▶ [Texto fuente]
•••••

Luego, decir que algo está sobrevalorado es una malintencionada petición de principio porque postular la existencia de un valor inmanente de la cosa lo es: si algo tiene un valor específico, lo tiene porque vale lo que vale. Cuando afirmo que una cosa está sobrevalorada, estoy postulando, precisamente, que ella tiene un valor inherente que no depende de mí (y en cierta medida, de ella misma), y que, lejos de fundarse en una característica esencial de la cosa, la constituye de raíz (es decir, al hacerlo estoy asegurando que el valor de la cosa en cuestión es una característica que la hace ser lo que es, y cuya supresión la modificaría de tal manera que devendría algo más), y cuya existencia no puede ser demostrada sin recurrir a los efectos del valor: la cosa vale lo que vale, porque no vale más, y si la valoras por encima de este valor, lo estás sobrevalorando, porque su valor, que está dado de antemano, no puede ajustarse a la nueva revaloración que tu sobrevaloración está tratando de fundar. De este modo, la única relación lógica posible que se puede establecer con una cosa “sobrevalorada” es una hermenéutica entusiasta que tienda a la reapropiación de su valor esencial. Como casi nunca se me entiende porque escribo de la v… voy a tratar de formular esta idea de otra manera: lo que se juega aquí es la relación que tenemos con la cosa y la posibilidad de alterarla, y de ser partícipes de su constitución óntica. Es, en fin, la posibilidad de una libertad estética. 

Aquí va una estocada lanzada con optimismo y un poco de ingenuidad (como si no todo optimismo estuviera fundado en una candidez ignorante) contra el juicio de sobrevaloración: este viola el principio general de la facultad judicativa descrita por Kant en la Crítica del juicio, según la cual ningún juicio “contribuye en nada al conocimiento de la cosa”, aunque sí muestra la relación particular que nuestra facultad de conocer guarda con los sentimientos de dolor y placer que ella podría provocarnos. La dinámica fundamental del juicio de sobrevaloración sí que afecta la constitución misma de la cosa y su representación, y al afectar el conocimiento que tenemos de ella también termina modificando el modo en que esta representación nos conmueve y exalta nuestro gusto. Es decir, el juicio de sobrevaloración, es dependiente del concepto de perfección (KU, § 15), ya que presupone una finalidad objetiva del objeto con la cosa, a la que el juicio de lo bello es ajeno. El juicio de sobrevaloración tiene un fondo eminentemente neoliberal (o como gustes llamar a eso que nos tiene desempleados y que nos hizo, amigo millenial, despedirnos de nuestras pensiones): no concibe la posibilidad de algo pueda fundarse en una finalidad sin fin (como lo bello, o lo divertido, o lo bellaco, o lo identitario); que las cosas que no valen para algo no valen; que lo que gusta porque sí es inútil; que las cosas adquieren su valor por la relación que guardan con un fin determinado.

•••••

▶ [Datos registrados]
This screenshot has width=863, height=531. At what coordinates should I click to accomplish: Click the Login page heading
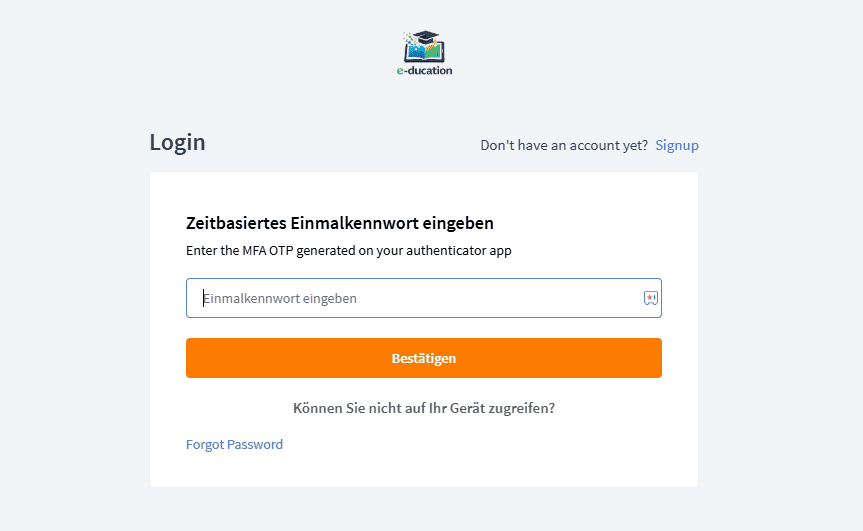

•••••

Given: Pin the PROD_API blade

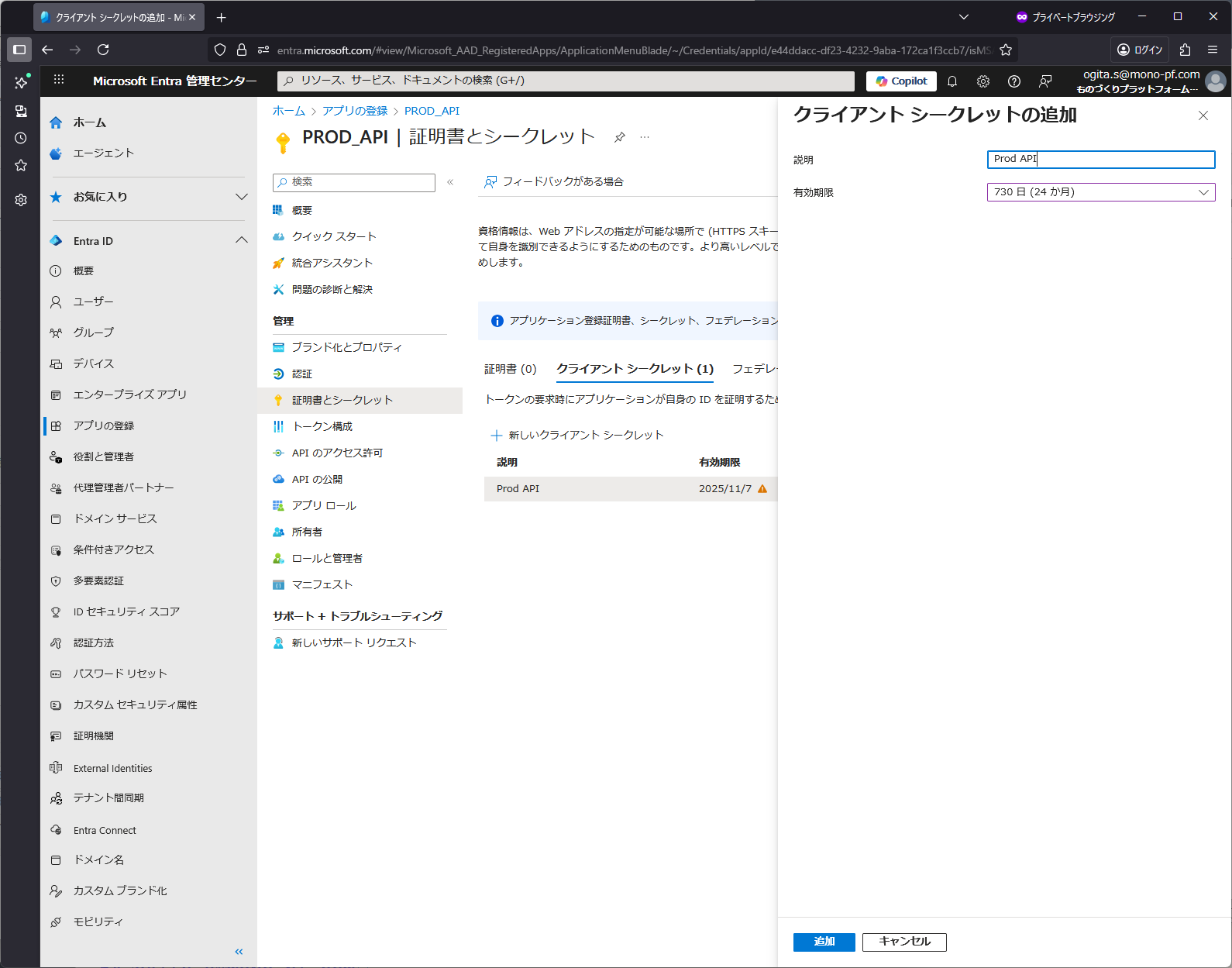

•••••

▶ [Tarea] En el texto sobre el juicio de sobrevaloración, enumera los ejemplos que aparecen entre paréntesis de cosas que pueden fundarse en una finalidad sin fin. Los registros provienen de una fuente distinta.

▶ [Respuesta] Lo bello, lo divertido, lo bellaco y lo identitario.